- [DIRECTIVE] Rewrite the lines below, replacing each occurrence of "GUI agent" with "screen agent" and leaving everything else unchanged.

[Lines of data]
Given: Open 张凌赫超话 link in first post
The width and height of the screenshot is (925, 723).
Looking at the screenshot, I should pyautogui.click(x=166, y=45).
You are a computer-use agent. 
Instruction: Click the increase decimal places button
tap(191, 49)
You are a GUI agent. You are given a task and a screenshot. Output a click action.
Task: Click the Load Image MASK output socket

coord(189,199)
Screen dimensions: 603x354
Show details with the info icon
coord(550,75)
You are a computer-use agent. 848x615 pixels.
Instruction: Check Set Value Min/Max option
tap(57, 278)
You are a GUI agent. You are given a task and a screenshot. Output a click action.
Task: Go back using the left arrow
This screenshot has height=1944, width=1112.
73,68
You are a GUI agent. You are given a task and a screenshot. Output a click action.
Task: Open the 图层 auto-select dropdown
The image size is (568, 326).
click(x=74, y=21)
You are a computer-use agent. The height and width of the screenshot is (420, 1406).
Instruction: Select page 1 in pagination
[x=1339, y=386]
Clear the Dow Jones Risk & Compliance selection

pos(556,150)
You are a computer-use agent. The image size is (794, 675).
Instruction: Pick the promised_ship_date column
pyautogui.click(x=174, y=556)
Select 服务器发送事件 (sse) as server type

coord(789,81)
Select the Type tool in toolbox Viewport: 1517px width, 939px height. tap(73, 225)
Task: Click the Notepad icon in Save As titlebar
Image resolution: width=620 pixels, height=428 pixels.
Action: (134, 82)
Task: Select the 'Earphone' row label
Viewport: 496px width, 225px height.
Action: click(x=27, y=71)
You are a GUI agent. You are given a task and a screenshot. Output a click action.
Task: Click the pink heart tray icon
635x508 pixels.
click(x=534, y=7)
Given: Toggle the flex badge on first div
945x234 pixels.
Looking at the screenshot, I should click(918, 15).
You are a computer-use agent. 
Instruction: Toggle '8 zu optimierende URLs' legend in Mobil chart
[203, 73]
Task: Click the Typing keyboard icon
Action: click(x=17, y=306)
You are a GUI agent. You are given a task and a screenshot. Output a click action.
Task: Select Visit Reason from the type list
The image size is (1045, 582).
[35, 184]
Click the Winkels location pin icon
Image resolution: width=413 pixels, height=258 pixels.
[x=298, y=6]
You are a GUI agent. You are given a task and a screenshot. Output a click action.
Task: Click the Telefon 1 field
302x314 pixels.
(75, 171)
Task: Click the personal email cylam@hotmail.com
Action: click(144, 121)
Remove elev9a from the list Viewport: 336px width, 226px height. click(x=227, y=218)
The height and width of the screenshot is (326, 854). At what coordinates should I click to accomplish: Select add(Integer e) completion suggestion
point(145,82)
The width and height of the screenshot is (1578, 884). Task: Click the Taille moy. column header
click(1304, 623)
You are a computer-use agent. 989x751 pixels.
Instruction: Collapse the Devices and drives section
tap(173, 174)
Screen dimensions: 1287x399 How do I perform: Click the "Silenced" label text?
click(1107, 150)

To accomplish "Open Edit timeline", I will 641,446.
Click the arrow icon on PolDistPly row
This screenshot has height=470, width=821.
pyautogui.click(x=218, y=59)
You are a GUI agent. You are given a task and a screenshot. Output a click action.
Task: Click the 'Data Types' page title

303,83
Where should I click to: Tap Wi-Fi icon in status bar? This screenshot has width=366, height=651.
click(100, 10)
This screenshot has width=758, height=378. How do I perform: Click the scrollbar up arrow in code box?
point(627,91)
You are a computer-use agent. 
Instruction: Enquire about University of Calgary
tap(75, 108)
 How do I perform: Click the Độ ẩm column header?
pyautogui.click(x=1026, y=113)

- [PROBLEM SOLUTION]
Given: Open 张凌赫超话 link in first post
The width and height of the screenshot is (925, 723).
Looking at the screenshot, I should pyautogui.click(x=166, y=45).
You are a computer-use agent. 
Instruction: Click the increase decimal places button
tap(191, 49)
You are a screen agent. You are given a task and a screenshot. Output a click action.
Task: Click the Load Image MASK output socket

coord(189,199)
Screen dimensions: 603x354
Show details with the info icon
coord(550,75)
You are a computer-use agent. 848x615 pixels.
Instruction: Check Set Value Min/Max option
tap(57, 278)
You are a screen agent. You are given a task and a screenshot. Output a click action.
Task: Go back using the left arrow
This screenshot has height=1944, width=1112.
73,68
You are a screen agent. You are given a task and a screenshot. Output a click action.
Task: Open the 图层 auto-select dropdown
The image size is (568, 326).
click(x=74, y=21)
You are a computer-use agent. The height and width of the screenshot is (420, 1406).
Instruction: Select page 1 in pagination
[x=1339, y=386]
Clear the Dow Jones Risk & Compliance selection

pos(556,150)
You are a computer-use agent. The image size is (794, 675).
Instruction: Pick the promised_ship_date column
pyautogui.click(x=174, y=556)
Select 服务器发送事件 (sse) as server type

coord(789,81)
Select the Type tool in toolbox Viewport: 1517px width, 939px height. tap(73, 225)
Task: Click the Notepad icon in Save As titlebar
Image resolution: width=620 pixels, height=428 pixels.
Action: (134, 82)
Task: Select the 'Earphone' row label
Viewport: 496px width, 225px height.
Action: click(x=27, y=71)
You are a screen agent. You are given a task and a screenshot. Output a click action.
Task: Click the pink heart tray icon
635x508 pixels.
click(x=534, y=7)
Given: Toggle the flex badge on first div
945x234 pixels.
Looking at the screenshot, I should click(918, 15).
You are a computer-use agent. 
Instruction: Toggle '8 zu optimierende URLs' legend in Mobil chart
[203, 73]
Task: Click the Typing keyboard icon
Action: click(x=17, y=306)
You are a screen agent. You are given a task and a screenshot. Output a click action.
Task: Select Visit Reason from the type list
The image size is (1045, 582).
[35, 184]
Click the Winkels location pin icon
Image resolution: width=413 pixels, height=258 pixels.
[x=298, y=6]
You are a screen agent. You are given a task and a screenshot. Output a click action.
Task: Click the Telefon 1 field
302x314 pixels.
(75, 171)
Task: Click the personal email cylam@hotmail.com
Action: click(144, 121)
Remove elev9a from the list Viewport: 336px width, 226px height. click(x=227, y=218)
The height and width of the screenshot is (326, 854). At what coordinates should I click to accomplish: Select add(Integer e) completion suggestion
point(145,82)
The width and height of the screenshot is (1578, 884). Task: Click the Taille moy. column header
click(1304, 623)
You are a computer-use agent. 989x751 pixels.
Instruction: Collapse the Devices and drives section
tap(173, 174)
Screen dimensions: 1287x399 How do I perform: Click the "Silenced" label text?
click(1107, 150)

To accomplish "Open Edit timeline", I will 641,446.
Click the arrow icon on PolDistPly row
This screenshot has height=470, width=821.
pyautogui.click(x=218, y=59)
You are a screen agent. You are given a task and a screenshot. Output a click action.
Task: Click the 'Data Types' page title

303,83
Where should I click to: Tap Wi-Fi icon in status bar? This screenshot has width=366, height=651.
click(100, 10)
This screenshot has width=758, height=378. How do I perform: Click the scrollbar up arrow in code box?
point(627,91)
You are a computer-use agent. 
Instruction: Enquire about University of Calgary
tap(75, 108)
 How do I perform: Click the Độ ẩm column header?
pyautogui.click(x=1026, y=113)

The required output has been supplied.